We all grew up learning that Jupiter is mostly gas. In fact it is made of helium and hydrogen, mostly liquid hydrogen, which accounts for it having the largest ocean in our solar system. And it is massive beyond our ken: According to NASA, if Earth were a nickel, Jupiter would be a basketball. But Jupiter doesn’t worry about being overweight or poisonous to human life or sinking a 3-pointer. Jupiter goes on being Jupiter. Jupiter doesn’t worry about offending other, more hospitable planets. Jupiter doesn’t feel bad that it erupted and spouted poisonous gas into the ether yesterday. Jupiter just is.
And we, close relations of Jupiter that we are, ought to follow suit.
“People don’t live or die, people just float.”—Bob Dylan, “Man in the Long Black Coat”
So hang out and have some fun today. You were meant to. It is a step toward wholeness and away from the sturm und drang that comes from worrying about whether one is happy. A recent piece on National Public Radio about how to have more fun quoted psychologist Mike Rucker making the case that pursuit of fun experiences may be even more valuable than seeking the sometimes abstract goal of happiness. "Happiness is a state of mind," Rucker writes. "But fun is something you can do. It doesn't require education, money or power. All it requires is intentionality."
What might you do today to chase away Sunday afternoon-emptying? You have endless choices, but a few that immediately come to mind:
Go for a pleasure drive with the intention to notice your surroundings and appreciate what’s around you. Don’t worry about achieving Fahrvergnügen. Focus on the gestalt. Try to spot something you’ve never noticed before.
Watch an old Steve Martin comedy routine. If you’re brave, seek out footage of his early career as a magician with the stage name Flydini. (You’ve been warned.) Or simply watch a funny movie, a favorite or something you’ve been meaning to get to.
Fold and fly paper airplanes. A quick search uncovered Fold ‘NFly, which offers step-by-step instructions, instructional videos and printable templates. May you experience the very opposite of luftfahrtorigaminiedergeshlagenheit and see your efforts soar.

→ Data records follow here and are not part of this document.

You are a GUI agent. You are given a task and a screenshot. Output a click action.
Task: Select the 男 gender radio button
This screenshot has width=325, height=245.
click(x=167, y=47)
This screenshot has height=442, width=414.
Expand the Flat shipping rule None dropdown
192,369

Watch some magic, of course. Check out some of today’s finest magicians on Penn & Teller’s “Fool Us.” (Two of my favorites: Asi Wind and Dani DaOrtiz.) Or you can watch little old me perform ye olde Three Card Monte. Then contact me for a free lesson on how to do card tricks. I’ll meet you on Zoom.
View the night sky tonight. Jupiter is very bright in the west, with Venus also bright and right below it. (Jupiter won’t mind in the least if you stare.)

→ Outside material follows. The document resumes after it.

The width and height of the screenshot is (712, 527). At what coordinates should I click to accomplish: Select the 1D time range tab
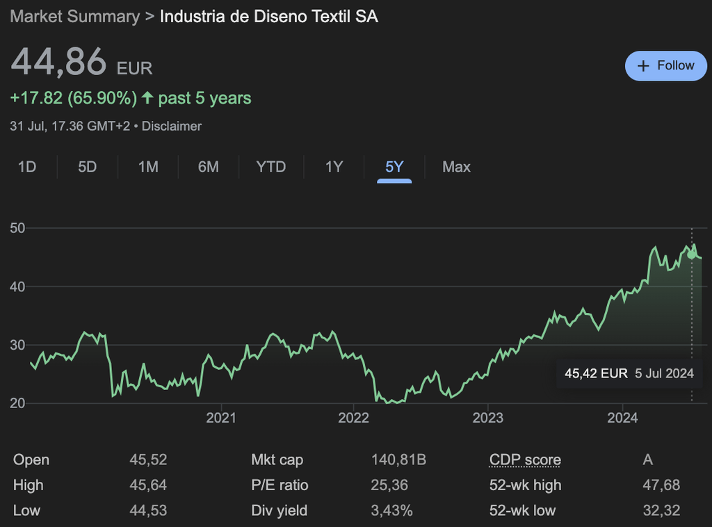(x=26, y=167)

Gather some friends and share your best (or worst) Bob Dylan impressions. Remember that cool knows no age, and please be respectful.
And these are just the ideas generated by this post. I’m sure you can think of others; consider leaving suggestions in the comments section for others’ benefit if you’re reading this online. The bottom line is not to wait for Sunday to turn into Monday without your say-so. Short-circuit Sunday afternoon depression with a side trip to serendipity. It just might keep sonntagsleerung at bay.
~
*Pronounced looft-fahrt – oh-ree-gah-me – nee-der-ghe-shla-ghen-hite, if you’re interested, courtesy of Ben Schott’s wonderful book, Schotttenfreude: German Words for the Human Condition.
As you know I run my own small business so it’s hard to unplug from things, but on Sundays I turn off “notifications” on my devices - so there is nothing clamoring for my attention other than the beautiful vista at home in Southern Vermont.